**Saved data entries**.
● ● ● ● ●

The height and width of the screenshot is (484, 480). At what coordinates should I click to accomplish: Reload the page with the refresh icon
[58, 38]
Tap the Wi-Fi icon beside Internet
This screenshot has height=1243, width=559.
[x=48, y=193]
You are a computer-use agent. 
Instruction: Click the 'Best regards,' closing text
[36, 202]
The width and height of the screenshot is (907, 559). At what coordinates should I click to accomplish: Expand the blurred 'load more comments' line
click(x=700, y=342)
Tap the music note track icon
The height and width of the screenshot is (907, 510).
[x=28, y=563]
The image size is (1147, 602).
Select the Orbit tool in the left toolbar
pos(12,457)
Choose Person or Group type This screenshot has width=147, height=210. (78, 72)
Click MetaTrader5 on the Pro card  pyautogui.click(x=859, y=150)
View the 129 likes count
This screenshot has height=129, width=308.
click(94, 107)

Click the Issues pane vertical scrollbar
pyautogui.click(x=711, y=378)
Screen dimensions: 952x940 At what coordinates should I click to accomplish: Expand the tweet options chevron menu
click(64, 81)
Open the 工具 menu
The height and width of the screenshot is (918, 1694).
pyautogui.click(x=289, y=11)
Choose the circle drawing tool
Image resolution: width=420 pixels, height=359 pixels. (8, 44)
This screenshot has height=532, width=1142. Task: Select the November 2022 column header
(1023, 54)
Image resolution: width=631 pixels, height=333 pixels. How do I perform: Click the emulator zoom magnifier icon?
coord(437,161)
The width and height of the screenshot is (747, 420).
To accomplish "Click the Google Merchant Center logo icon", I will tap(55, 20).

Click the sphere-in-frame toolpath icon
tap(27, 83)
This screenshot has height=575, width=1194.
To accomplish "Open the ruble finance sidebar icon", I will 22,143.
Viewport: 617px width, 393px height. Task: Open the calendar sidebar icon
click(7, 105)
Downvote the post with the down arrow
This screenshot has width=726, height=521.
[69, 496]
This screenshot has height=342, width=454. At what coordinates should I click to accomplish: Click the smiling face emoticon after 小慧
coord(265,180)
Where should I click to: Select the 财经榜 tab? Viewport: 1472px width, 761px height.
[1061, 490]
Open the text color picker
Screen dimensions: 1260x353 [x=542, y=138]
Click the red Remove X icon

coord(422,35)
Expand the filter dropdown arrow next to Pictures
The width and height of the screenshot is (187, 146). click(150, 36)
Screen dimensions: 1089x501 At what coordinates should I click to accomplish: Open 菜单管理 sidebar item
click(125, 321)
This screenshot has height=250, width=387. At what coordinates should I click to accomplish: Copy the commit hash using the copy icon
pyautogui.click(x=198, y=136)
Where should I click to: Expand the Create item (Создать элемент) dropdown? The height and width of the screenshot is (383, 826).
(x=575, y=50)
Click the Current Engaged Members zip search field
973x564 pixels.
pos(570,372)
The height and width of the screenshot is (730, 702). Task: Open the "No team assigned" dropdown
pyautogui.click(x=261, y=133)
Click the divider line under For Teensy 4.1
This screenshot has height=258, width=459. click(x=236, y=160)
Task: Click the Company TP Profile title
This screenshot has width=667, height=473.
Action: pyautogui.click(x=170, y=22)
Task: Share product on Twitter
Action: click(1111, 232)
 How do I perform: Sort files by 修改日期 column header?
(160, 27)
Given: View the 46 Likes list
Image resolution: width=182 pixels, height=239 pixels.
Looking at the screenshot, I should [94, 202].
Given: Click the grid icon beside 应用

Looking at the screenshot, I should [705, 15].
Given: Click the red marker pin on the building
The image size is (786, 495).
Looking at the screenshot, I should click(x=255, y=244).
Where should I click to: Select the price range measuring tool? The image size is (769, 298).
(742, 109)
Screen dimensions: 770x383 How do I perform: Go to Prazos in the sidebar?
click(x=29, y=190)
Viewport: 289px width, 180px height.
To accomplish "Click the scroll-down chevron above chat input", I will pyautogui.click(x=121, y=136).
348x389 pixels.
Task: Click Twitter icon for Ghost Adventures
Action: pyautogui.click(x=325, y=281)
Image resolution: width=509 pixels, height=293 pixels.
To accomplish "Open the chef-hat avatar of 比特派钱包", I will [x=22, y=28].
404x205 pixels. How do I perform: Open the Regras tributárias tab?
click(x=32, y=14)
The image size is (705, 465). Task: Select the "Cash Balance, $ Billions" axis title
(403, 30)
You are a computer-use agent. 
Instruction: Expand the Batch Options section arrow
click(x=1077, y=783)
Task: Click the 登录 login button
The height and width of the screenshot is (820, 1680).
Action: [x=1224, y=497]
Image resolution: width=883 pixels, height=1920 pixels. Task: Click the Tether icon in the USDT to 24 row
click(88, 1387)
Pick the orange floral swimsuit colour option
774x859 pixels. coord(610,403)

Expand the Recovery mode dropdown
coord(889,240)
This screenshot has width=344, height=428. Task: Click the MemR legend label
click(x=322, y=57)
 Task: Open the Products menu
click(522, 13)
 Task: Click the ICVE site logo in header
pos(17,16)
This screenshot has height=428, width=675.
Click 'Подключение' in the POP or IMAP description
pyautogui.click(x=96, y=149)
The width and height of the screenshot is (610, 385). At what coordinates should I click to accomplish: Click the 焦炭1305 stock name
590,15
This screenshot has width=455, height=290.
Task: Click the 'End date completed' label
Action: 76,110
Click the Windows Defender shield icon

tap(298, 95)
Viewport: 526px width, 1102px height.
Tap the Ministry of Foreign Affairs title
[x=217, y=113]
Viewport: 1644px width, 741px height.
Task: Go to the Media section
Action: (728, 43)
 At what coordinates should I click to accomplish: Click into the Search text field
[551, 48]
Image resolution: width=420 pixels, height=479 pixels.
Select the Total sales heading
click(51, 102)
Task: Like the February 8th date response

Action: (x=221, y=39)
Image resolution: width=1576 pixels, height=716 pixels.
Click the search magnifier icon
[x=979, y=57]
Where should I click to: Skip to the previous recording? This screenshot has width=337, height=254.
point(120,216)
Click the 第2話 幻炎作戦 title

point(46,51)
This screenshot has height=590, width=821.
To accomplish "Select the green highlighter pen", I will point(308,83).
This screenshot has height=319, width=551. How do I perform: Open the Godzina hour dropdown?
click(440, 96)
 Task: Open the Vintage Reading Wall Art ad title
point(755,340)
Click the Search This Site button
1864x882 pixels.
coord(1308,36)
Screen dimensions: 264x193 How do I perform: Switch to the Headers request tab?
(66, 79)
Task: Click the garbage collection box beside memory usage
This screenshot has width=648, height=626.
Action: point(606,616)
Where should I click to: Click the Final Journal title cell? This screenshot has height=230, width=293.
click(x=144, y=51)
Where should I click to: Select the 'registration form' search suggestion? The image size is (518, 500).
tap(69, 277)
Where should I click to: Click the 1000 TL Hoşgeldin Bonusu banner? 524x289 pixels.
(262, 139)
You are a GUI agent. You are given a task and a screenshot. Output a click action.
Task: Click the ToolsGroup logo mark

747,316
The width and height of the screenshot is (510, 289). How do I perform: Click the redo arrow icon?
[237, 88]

● ● ● ● ●

**Problem to solve**.
Exactly reproduce every record.

**Answer section**.
The height and width of the screenshot is (484, 480). At what coordinates should I click to accomplish: Reload the page with the refresh icon
[58, 38]
Tap the Wi-Fi icon beside Internet
This screenshot has height=1243, width=559.
[x=48, y=193]
You are a computer-use agent. 
Instruction: Click the 'Best regards,' closing text
[36, 202]
The width and height of the screenshot is (907, 559). At what coordinates should I click to accomplish: Expand the blurred 'load more comments' line
click(x=700, y=342)
Tap the music note track icon
The height and width of the screenshot is (907, 510).
[x=28, y=563]
The image size is (1147, 602).
Select the Orbit tool in the left toolbar
pos(12,457)
Choose Person or Group type This screenshot has width=147, height=210. (78, 72)
Click MetaTrader5 on the Pro card  pyautogui.click(x=859, y=150)
View the 129 likes count
This screenshot has height=129, width=308.
click(94, 107)

Click the Issues pane vertical scrollbar
pyautogui.click(x=711, y=378)
Screen dimensions: 952x940 At what coordinates should I click to accomplish: Expand the tweet options chevron menu
click(64, 81)
Open the 工具 menu
The height and width of the screenshot is (918, 1694).
pyautogui.click(x=289, y=11)
Choose the circle drawing tool
Image resolution: width=420 pixels, height=359 pixels. (8, 44)
This screenshot has height=532, width=1142. Task: Select the November 2022 column header
(1023, 54)
Image resolution: width=631 pixels, height=333 pixels. How do I perform: Click the emulator zoom magnifier icon?
coord(437,161)
The width and height of the screenshot is (747, 420).
To accomplish "Click the Google Merchant Center logo icon", I will tap(55, 20).

Click the sphere-in-frame toolpath icon
tap(27, 83)
This screenshot has height=575, width=1194.
To accomplish "Open the ruble finance sidebar icon", I will 22,143.
Viewport: 617px width, 393px height. Task: Open the calendar sidebar icon
click(7, 105)
Downvote the post with the down arrow
This screenshot has width=726, height=521.
[69, 496]
This screenshot has height=342, width=454. At what coordinates should I click to accomplish: Click the smiling face emoticon after 小慧
coord(265,180)
Where should I click to: Select the 财经榜 tab? Viewport: 1472px width, 761px height.
[1061, 490]
Open the text color picker
Screen dimensions: 1260x353 [x=542, y=138]
Click the red Remove X icon

coord(422,35)
Expand the filter dropdown arrow next to Pictures
The width and height of the screenshot is (187, 146). click(150, 36)
Screen dimensions: 1089x501 At what coordinates should I click to accomplish: Open 菜单管理 sidebar item
click(125, 321)
This screenshot has height=250, width=387. At what coordinates should I click to accomplish: Copy the commit hash using the copy icon
pyautogui.click(x=198, y=136)
Where should I click to: Expand the Create item (Создать элемент) dropdown? The height and width of the screenshot is (383, 826).
(x=575, y=50)
Click the Current Engaged Members zip search field
973x564 pixels.
pos(570,372)
The height and width of the screenshot is (730, 702). Task: Open the "No team assigned" dropdown
pyautogui.click(x=261, y=133)
Click the divider line under For Teensy 4.1
This screenshot has height=258, width=459. click(x=236, y=160)
Task: Click the Company TP Profile title
This screenshot has width=667, height=473.
Action: pyautogui.click(x=170, y=22)
Task: Share product on Twitter
Action: click(1111, 232)
 How do I perform: Sort files by 修改日期 column header?
(160, 27)
Given: View the 46 Likes list
Image resolution: width=182 pixels, height=239 pixels.
Looking at the screenshot, I should [94, 202].
Given: Click the grid icon beside 应用

Looking at the screenshot, I should [705, 15].
Given: Click the red marker pin on the building
The image size is (786, 495).
Looking at the screenshot, I should click(x=255, y=244).
Where should I click to: Select the price range measuring tool? The image size is (769, 298).
(742, 109)
Screen dimensions: 770x383 How do I perform: Go to Prazos in the sidebar?
click(x=29, y=190)
Viewport: 289px width, 180px height.
To accomplish "Click the scroll-down chevron above chat input", I will pyautogui.click(x=121, y=136).
348x389 pixels.
Task: Click Twitter icon for Ghost Adventures
Action: pyautogui.click(x=325, y=281)
Image resolution: width=509 pixels, height=293 pixels.
To accomplish "Open the chef-hat avatar of 比特派钱包", I will [x=22, y=28].
404x205 pixels. How do I perform: Open the Regras tributárias tab?
click(x=32, y=14)
The image size is (705, 465). Task: Select the "Cash Balance, $ Billions" axis title
(403, 30)
You are a computer-use agent. 
Instruction: Expand the Batch Options section arrow
click(x=1077, y=783)
Task: Click the 登录 login button
The height and width of the screenshot is (820, 1680).
Action: [x=1224, y=497]
Image resolution: width=883 pixels, height=1920 pixels. Task: Click the Tether icon in the USDT to 24 row
click(88, 1387)
Pick the orange floral swimsuit colour option
774x859 pixels. coord(610,403)

Expand the Recovery mode dropdown
coord(889,240)
This screenshot has width=344, height=428. Task: Click the MemR legend label
click(x=322, y=57)
 Task: Open the Products menu
click(522, 13)
 Task: Click the ICVE site logo in header
pos(17,16)
This screenshot has height=428, width=675.
Click 'Подключение' in the POP or IMAP description
pyautogui.click(x=96, y=149)
The width and height of the screenshot is (610, 385). At what coordinates should I click to accomplish: Click the 焦炭1305 stock name
590,15
This screenshot has width=455, height=290.
Task: Click the 'End date completed' label
Action: 76,110
Click the Windows Defender shield icon

tap(298, 95)
Viewport: 526px width, 1102px height.
Tap the Ministry of Foreign Affairs title
[x=217, y=113]
Viewport: 1644px width, 741px height.
Task: Go to the Media section
Action: (728, 43)
 At what coordinates should I click to accomplish: Click into the Search text field
[551, 48]
Image resolution: width=420 pixels, height=479 pixels.
Select the Total sales heading
click(51, 102)
Task: Like the February 8th date response

Action: (x=221, y=39)
Image resolution: width=1576 pixels, height=716 pixels.
Click the search magnifier icon
[x=979, y=57]
Where should I click to: Skip to the previous recording? This screenshot has width=337, height=254.
point(120,216)
Click the 第2話 幻炎作戦 title

point(46,51)
This screenshot has height=590, width=821.
To accomplish "Select the green highlighter pen", I will point(308,83).
This screenshot has height=319, width=551. How do I perform: Open the Godzina hour dropdown?
click(440, 96)
 Task: Open the Vintage Reading Wall Art ad title
point(755,340)
Click the Search This Site button
1864x882 pixels.
coord(1308,36)
Screen dimensions: 264x193 How do I perform: Switch to the Headers request tab?
(66, 79)
Task: Click the garbage collection box beside memory usage
This screenshot has width=648, height=626.
Action: point(606,616)
Where should I click to: Click the Final Journal title cell? This screenshot has height=230, width=293.
click(x=144, y=51)
Where should I click to: Select the 'registration form' search suggestion? The image size is (518, 500).
tap(69, 277)
Where should I click to: Click the 1000 TL Hoşgeldin Bonusu banner? 524x289 pixels.
(262, 139)
You are a GUI agent. You are given a task and a screenshot. Output a click action.
Task: Click the ToolsGroup logo mark

747,316
The width and height of the screenshot is (510, 289). How do I perform: Click the redo arrow icon?
[237, 88]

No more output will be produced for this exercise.